Solution Structure and Folding of Myelin Basic Protein
Zand, Robert   
University of Michigan Ann Arbor, Ann Arbor, MI, United States

This study will investigate the solution structure and folding of bovine myelin basic protein species that have been separated into the nonphosphorylated, one phosphate residue, two phosphate residue and three phosphate residue species. Each one of the four myelin basic protein charge isomers will be reacted with the crosslinking agents 2-(p-nitrophenyl)allyltrimethylammonium iodide and 2-(p-nitrophenyl)allyl-4-nitro-3-carboxyphenyl sulfide. These reagents react with lysine residues via Michael addition to give products of thermodynamic control rather than kinetic control as produced by other crosslinking agents. The intra and inter molecularly crosslinked protein will be separated and the lysine residues involved will be determined via tryptic peptide mapping and amino acid analysis.

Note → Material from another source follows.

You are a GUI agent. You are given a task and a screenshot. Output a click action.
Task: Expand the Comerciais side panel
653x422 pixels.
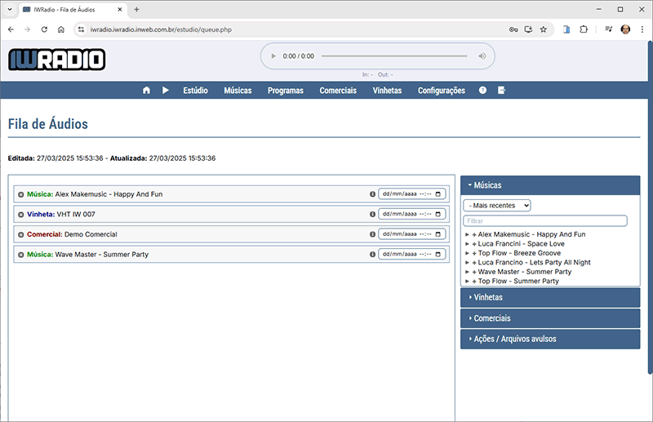(550, 318)
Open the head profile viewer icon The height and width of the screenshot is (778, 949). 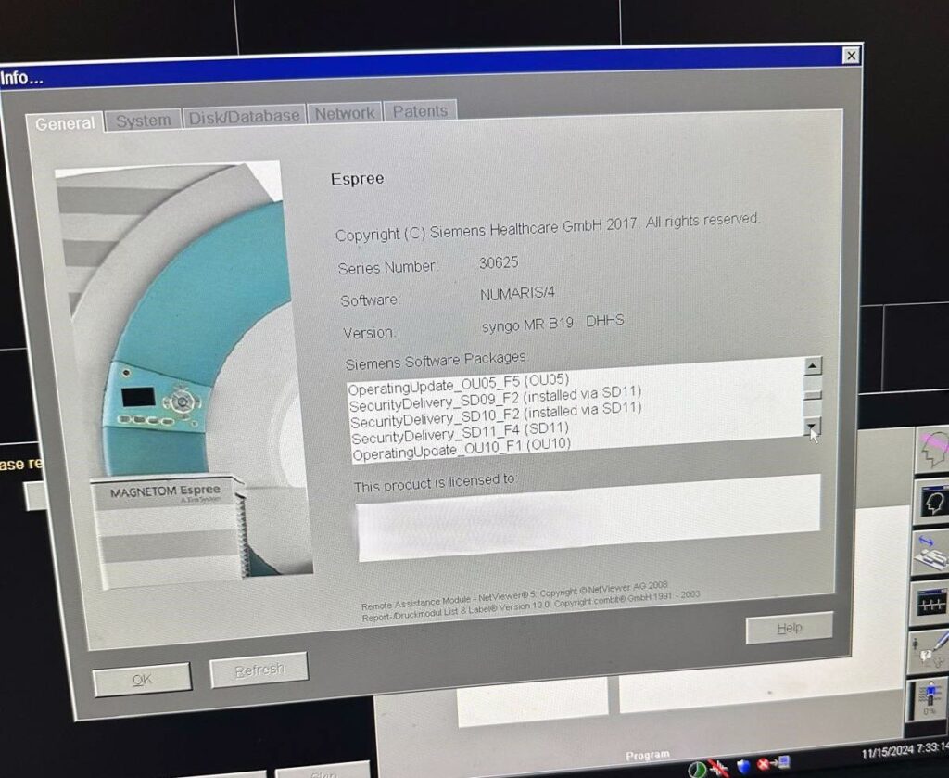pyautogui.click(x=932, y=503)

Parallel experiments using ethylene glycol bis (succinimidyl succinate) to give the products of kinetic control will also be carried out. Analysis of the crosslinking results should permit a determination of the proximal lysine residues in the folded protein. The influence of the phosphate residues on the secondary structure and folding of the protein will be studied using Raman and FT-IR spectroscopy. Also, the effect of pH, ionic strength and solvent on the diffusion coefficient and radius of gyration will be determined using quasielastic light scattering. The results of this study will assist in understanding the role of structure in antigenicity of this protein. In turn that understanding will assist in helping to understand the role of the protein in Multiple Sclerosis and EAE. The data will also assist in understanding the role of this protein in the myelin membrane.